**TASK REQUIREMENTS:** Starting with the line that contains "Task: Open Документи for ТОВ ШЕРЕНТОРГ", repeat exactly every line through the last one in the records below, and leave out the pictures.

**ENTRIES SUPPLIED:**
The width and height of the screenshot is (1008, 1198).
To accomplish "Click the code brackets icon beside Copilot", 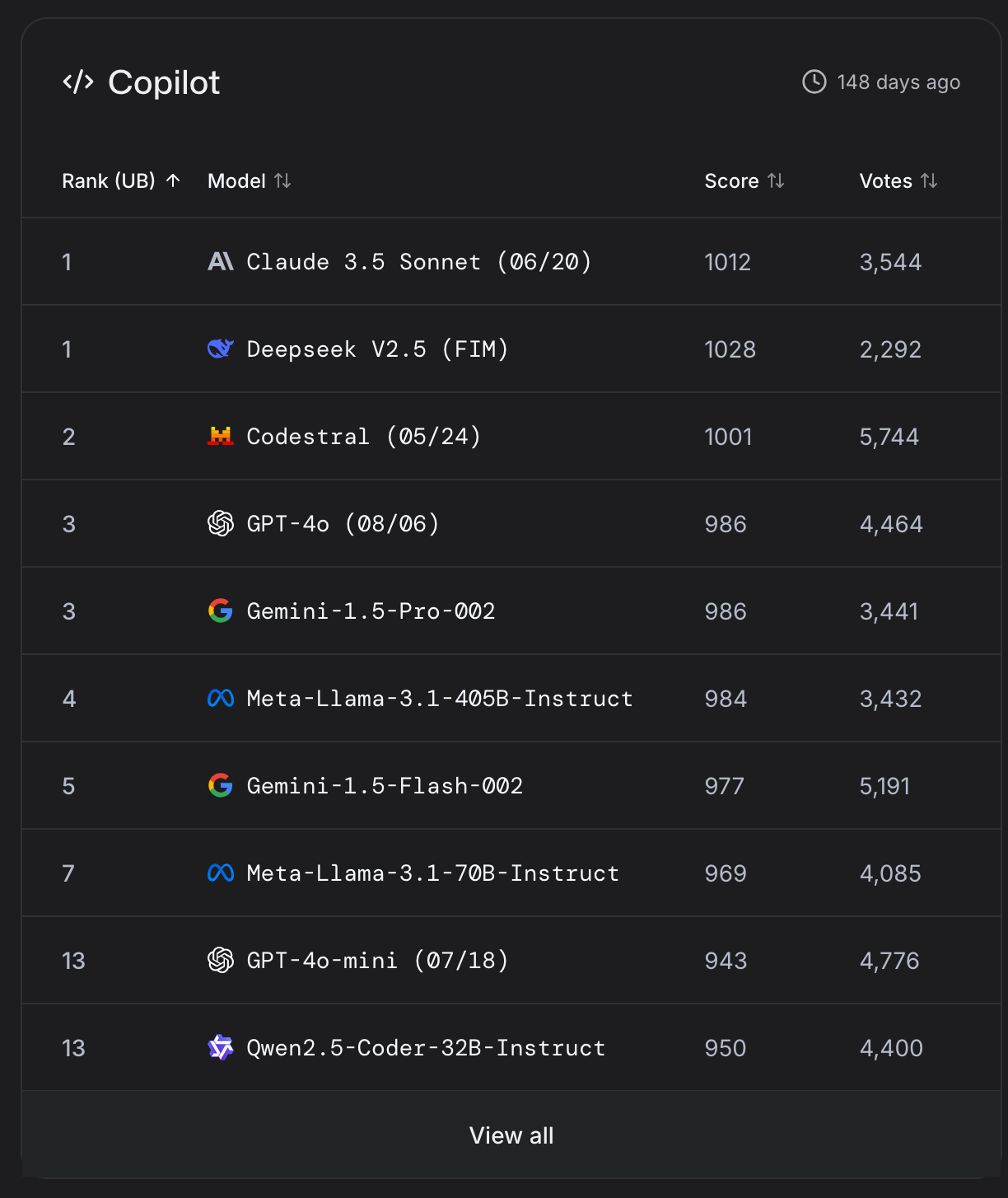I will (x=78, y=82).
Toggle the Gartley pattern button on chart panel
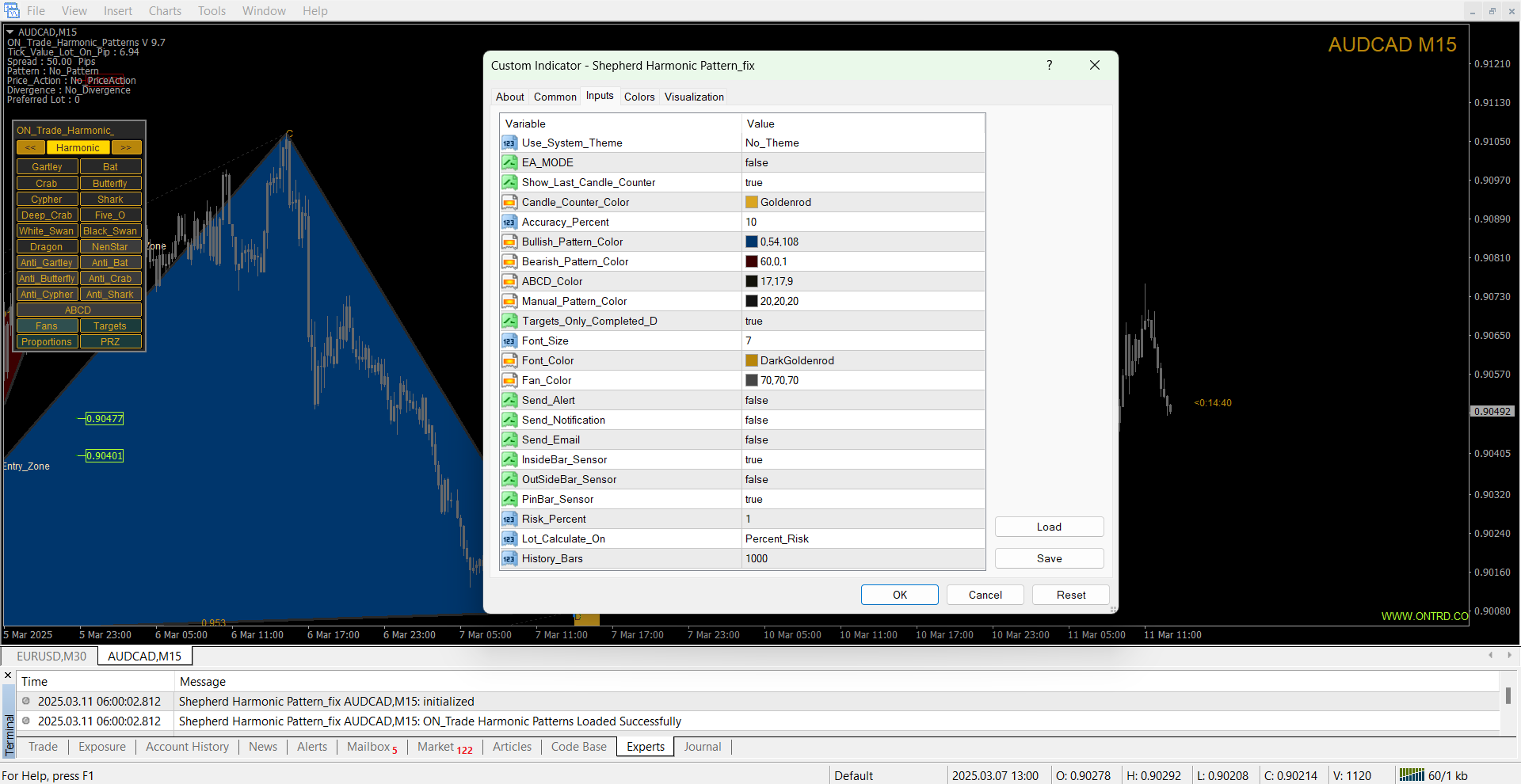 coord(47,167)
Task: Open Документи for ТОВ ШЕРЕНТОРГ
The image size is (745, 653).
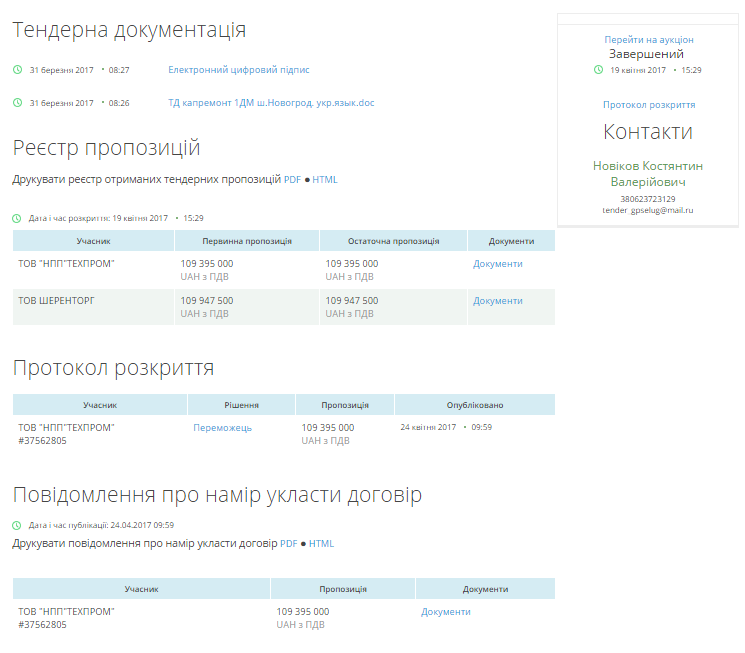Action: (x=497, y=301)
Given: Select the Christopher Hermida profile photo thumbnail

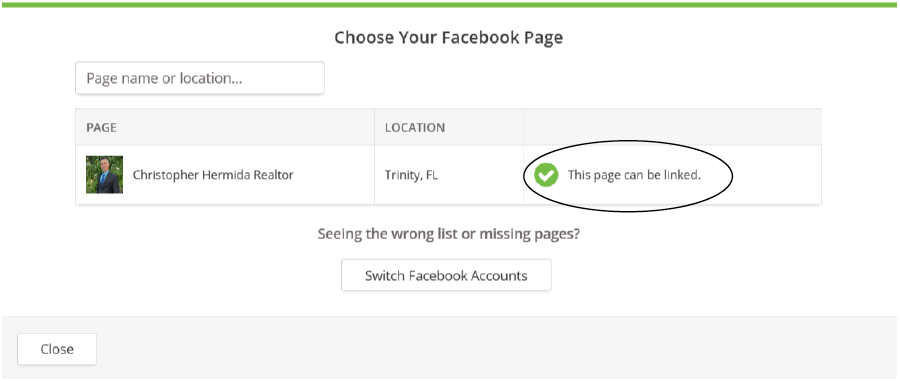Looking at the screenshot, I should (x=104, y=174).
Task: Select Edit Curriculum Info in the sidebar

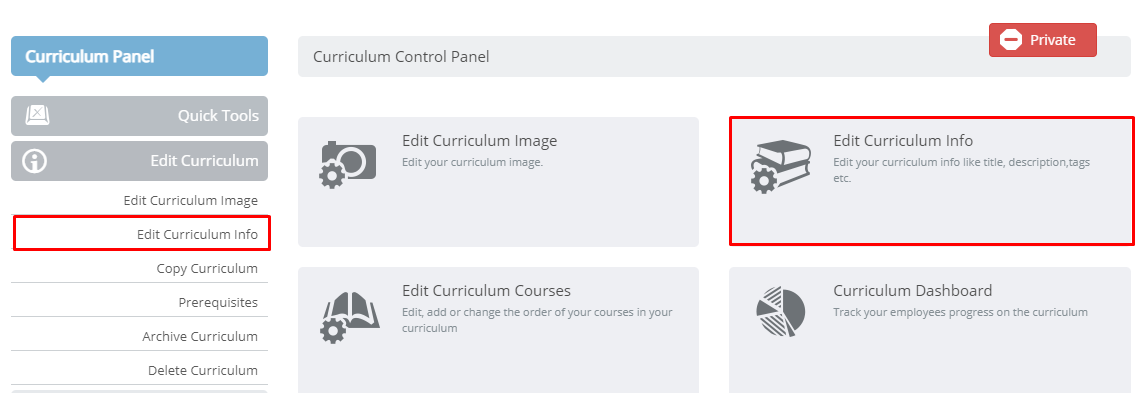Action: click(197, 234)
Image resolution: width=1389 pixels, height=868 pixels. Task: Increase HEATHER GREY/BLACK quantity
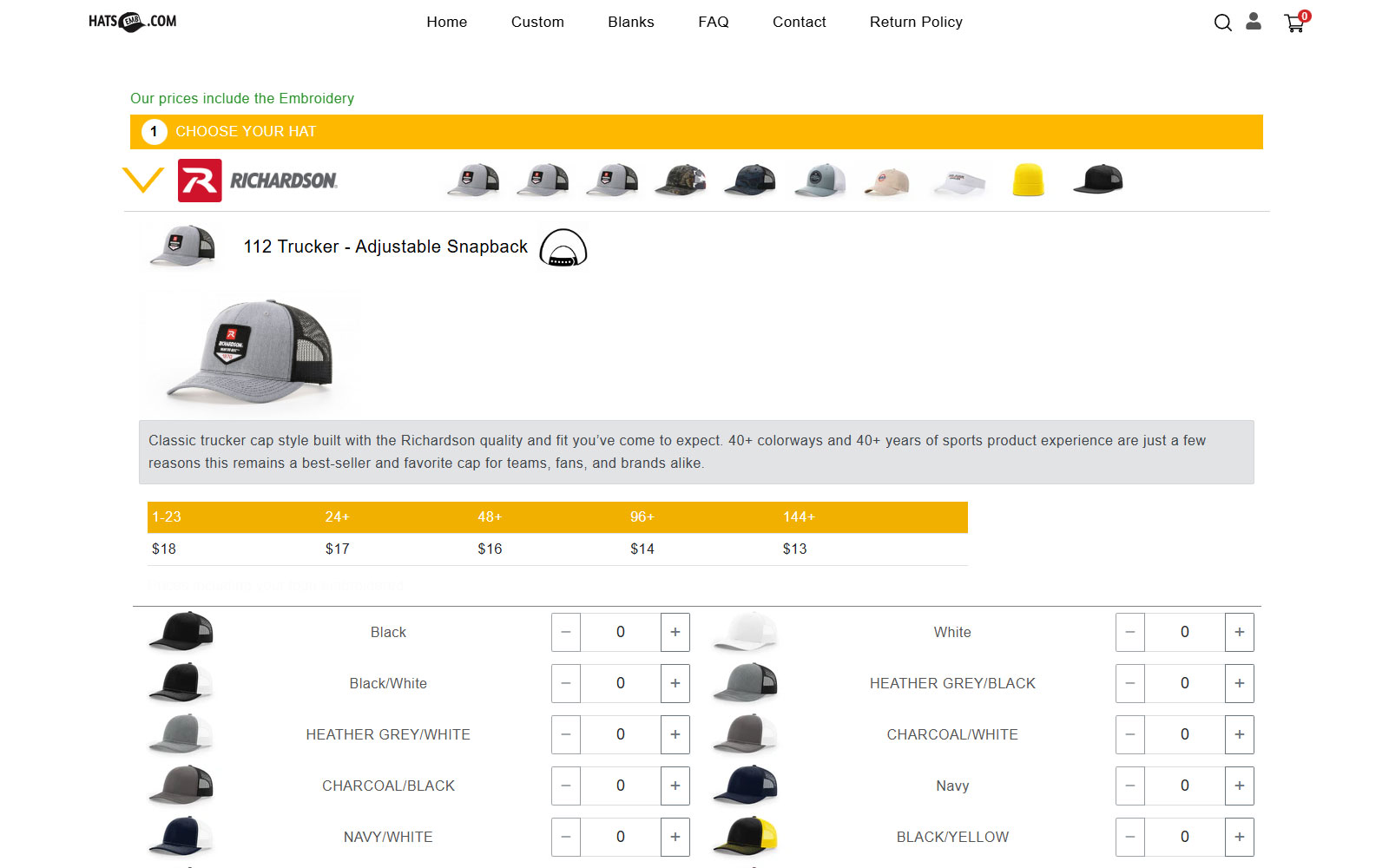pyautogui.click(x=1239, y=683)
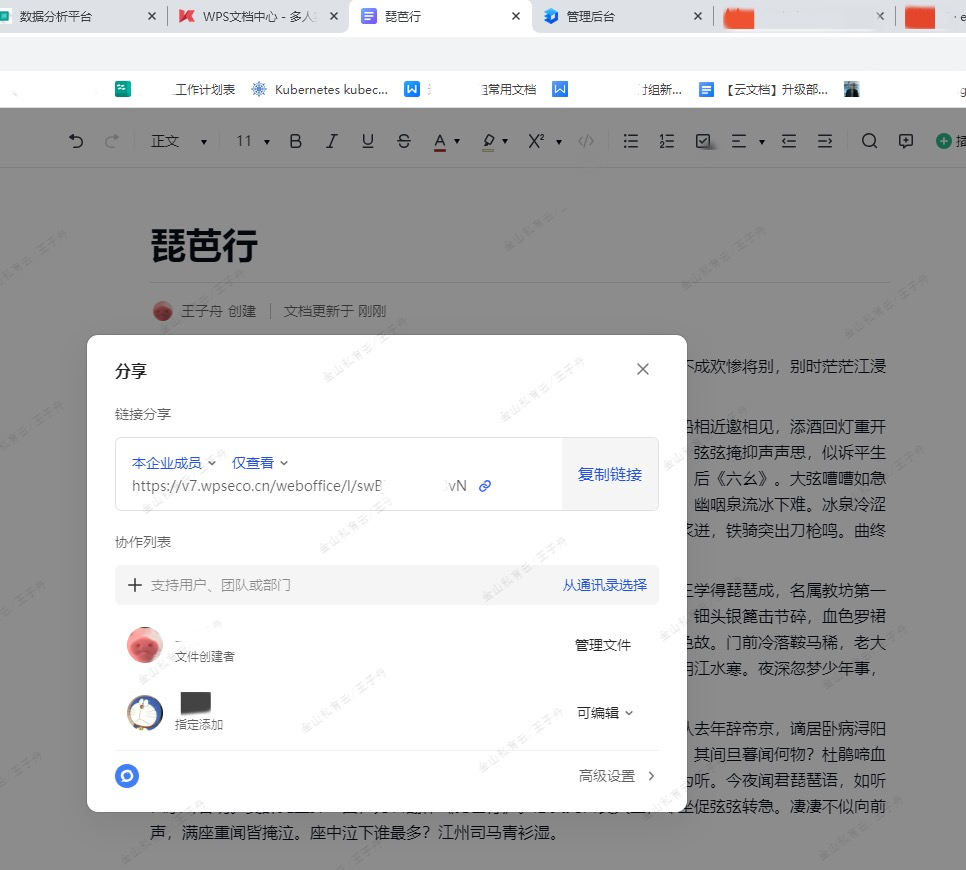Open the search magnifier in the toolbar

click(869, 141)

**ANSWER SPACE:**
Task: Open Документи for ТОВ ШЕРЕНТОРГ
The image size is (745, 653).
Action: (x=497, y=301)
Given: Select the Christopher Hermida profile photo thumbnail

Looking at the screenshot, I should (x=104, y=174).
Task: Select Edit Curriculum Info in the sidebar

Action: click(197, 234)
Image resolution: width=1389 pixels, height=868 pixels. Task: Increase HEATHER GREY/BLACK quantity
pyautogui.click(x=1239, y=683)
Open the search magnifier in the toolbar

click(869, 141)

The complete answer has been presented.